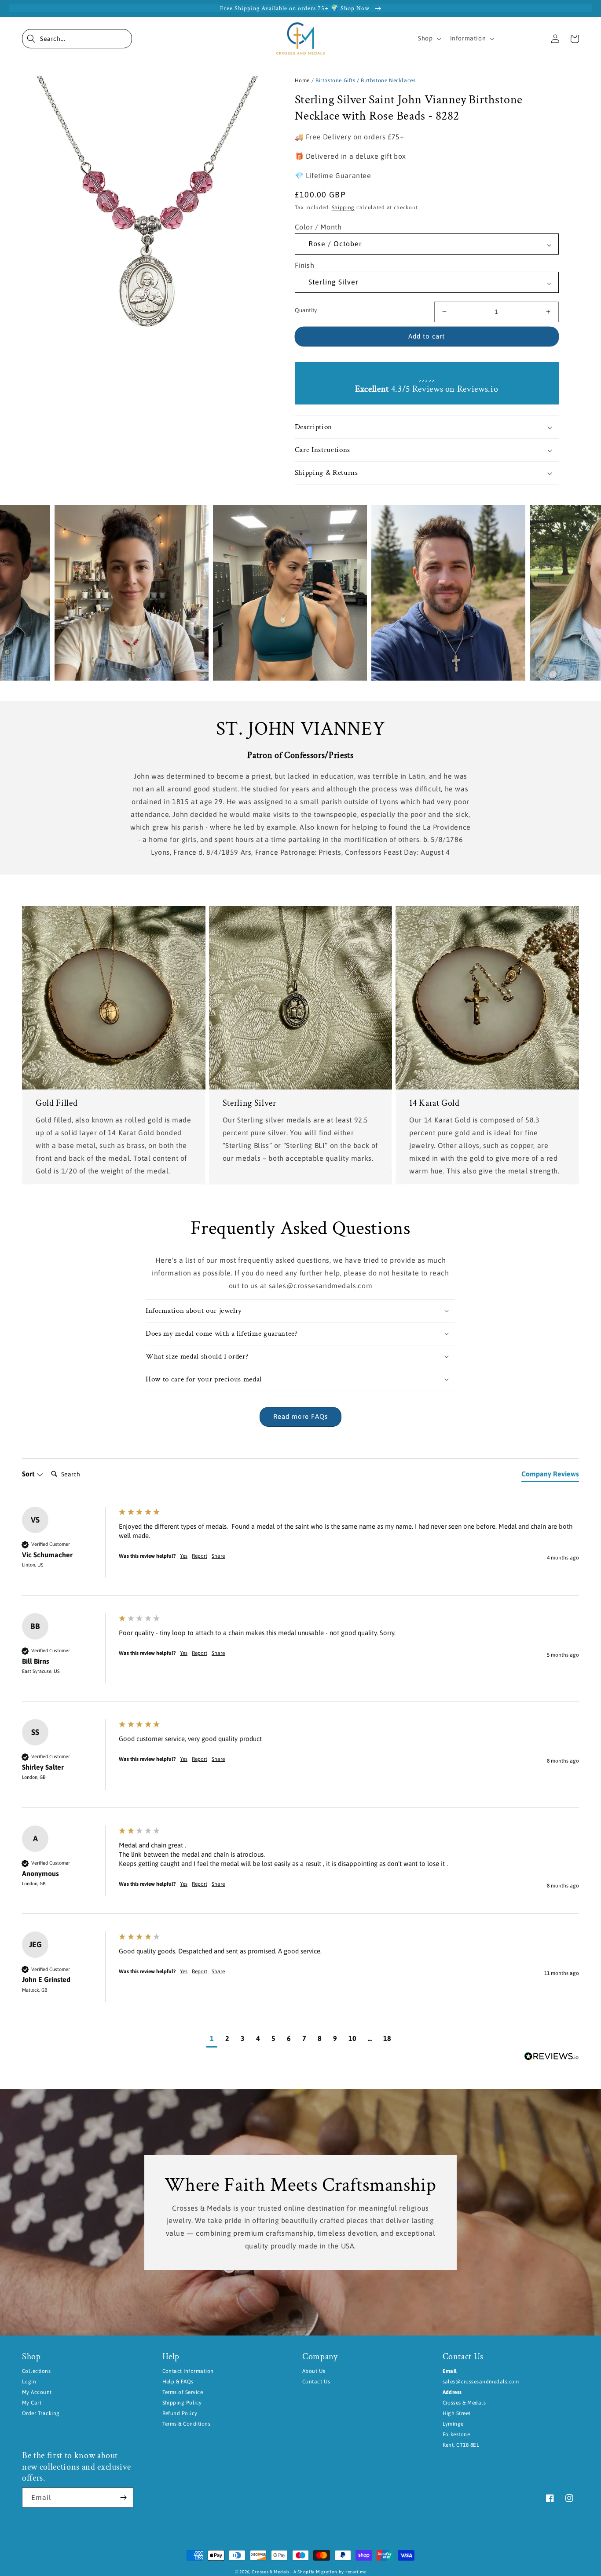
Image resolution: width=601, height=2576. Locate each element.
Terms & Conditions (186, 2424)
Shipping (343, 207)
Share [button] (218, 1556)
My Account (37, 2392)
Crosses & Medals (270, 2571)
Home (302, 80)
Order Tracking (41, 2413)
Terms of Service (182, 2392)
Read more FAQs (300, 1416)
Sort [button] (29, 1474)
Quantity (306, 310)
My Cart (31, 2403)
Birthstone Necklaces (388, 80)
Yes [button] (183, 1556)
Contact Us (316, 2382)
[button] (77, 38)
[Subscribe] (123, 2497)
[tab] (550, 1475)
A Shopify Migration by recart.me (329, 2571)
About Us (314, 2371)
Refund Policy (180, 2413)
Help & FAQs (178, 2382)
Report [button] (199, 1556)
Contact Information (188, 2371)
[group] (300, 1551)
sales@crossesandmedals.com (481, 2382)
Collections (36, 2371)
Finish (305, 265)
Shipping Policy (182, 2403)
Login (29, 2382)
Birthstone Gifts (335, 80)
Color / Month (318, 227)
_ _ _ _
§ **Exercise requirements**
Output, exactly and with no other text, the line that contains "Contact Information (188, 2371)" and all lines from there to the end of the records.

§ **Written response**
Contact Information (188, 2371)
[group] (300, 1551)
sales@crossesandmedals.com (481, 2382)
Collections (36, 2371)
Finish (305, 265)
Shipping Policy (182, 2403)
Login (29, 2382)
Birthstone Gifts (335, 80)
Color / Month (318, 227)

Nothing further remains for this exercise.